28 August 2013

The Most Daring Feat in All the World

The prince of preachers, bringing us back to the audacity of the gospel.
To come to Christ as a saint is very easy work. To trust to a doctor to cure you when you believe you are getting better is very easy. But to trust to your physician when you feel as if the sentence of death were in your body, to bear up when the disease is rising in your skin and when the ulcer is gathering its venom, to believe even then in the efficacy of the medicine--that is faith.

And so, when sin gets the master of you, when you feel that the law condemns you--then, even then, especially then--as a sinner, to trust Christ is the most daring feat in all the world. The faith that shook down the walls of Jericho, the faith that raised the dead, the faith that stopped the mouths of lions, was not greater than that of a poor sinner who dares to trust the blood and righteousness of Jesus Christ when he is in the jaws of all his sins.
--Charles Spurgeon, Faith (Whitaker House 1995), 20-21

1 comment:

  1. There are those who have yet to know the enormity of the God Who judges and disciplines, and do not come to Him.

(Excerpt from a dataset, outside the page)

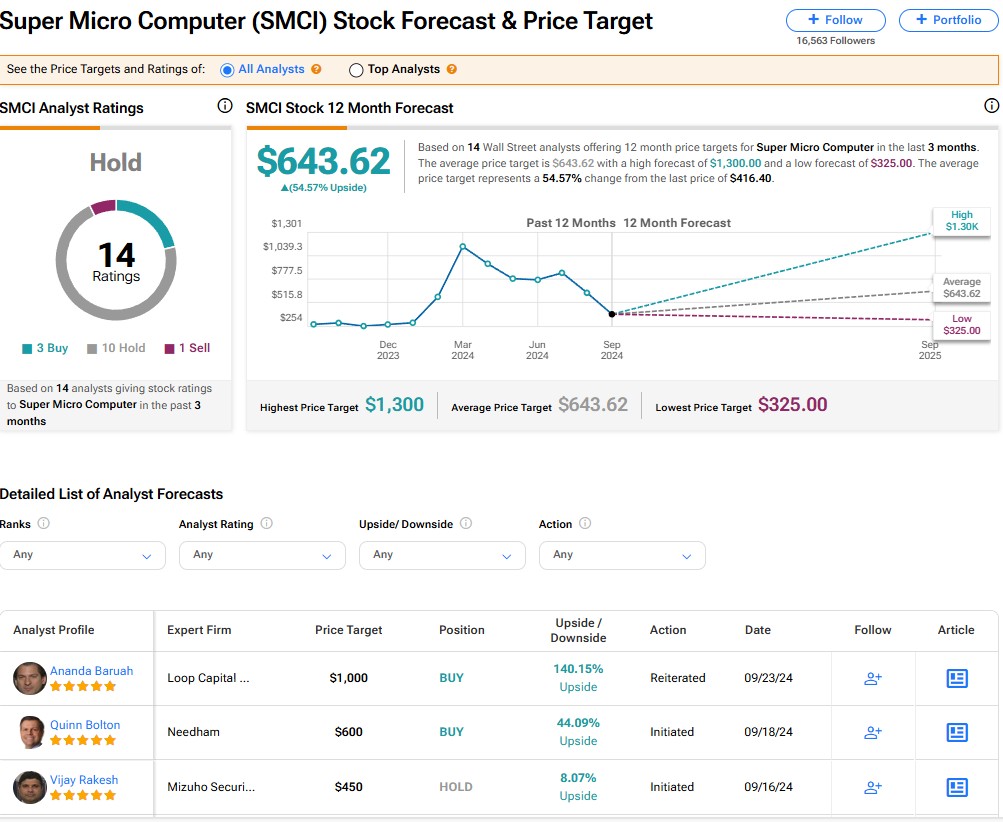
Task: Click the info icon beside 12 Month Forecast
Action: pos(991,106)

And then, there are those who, knowing, avoid Him. But perhaps they do not know, yet, His deepest heart...

    I open to Psalm 130:3

    If you, O Lord, should mark iniquities,

    O Lord, who could stand?

    4 But with you there is forgiveness,
    that you may be feared. Psalms 130:3-4 (ESV)

    If “marking iniquities” were His prime motive...none could stand.
    “But with you there is forgiveness...”that you may be feared...”
    I marvel. The Psalmist speaks, not of the fear inherent in judgment, for that would have been the first part
    of the verse, “If you, O Lord, should mark iniquities.” In contrast, God offers forgiveness...”that He may be reverenced:”

    ”But with you there is forgiveness...”

    But perhaps, then, He is a distant God...a God Who credits our accounts, yes...but essentially removed from the afflictions
    that plague us:

    ”O Israel, hope in the Lord! For with the Lord there is steadfast love, and with him is plentiful redemption.” vs. 7

    Why...is Israel urged to “hope in the Lord?” That is...What is it, that gives a heart strength, desire, to rouse itself from it’s
    sorry habitation, to even be able to “hope in the Lord?”

    ”With the Lord there is steadfast love.”

    Without knowing of the Father’s steadfast love...you will have no desire to approach Him, for, what shelter from the storm
    might one find, what tenderness, what understanding, what solace for the soul...would one, could one, ever hope to find?

    But is this a “steadfast love” as many contemporaries think, lacking depth and substance, and ability?
    No! This is a love...that makes complete satisfaction...for all the needs of a soul:

    ”....and with Him is plentiful redemption...”

    ”And he will redeem Israel from all his iniquities...”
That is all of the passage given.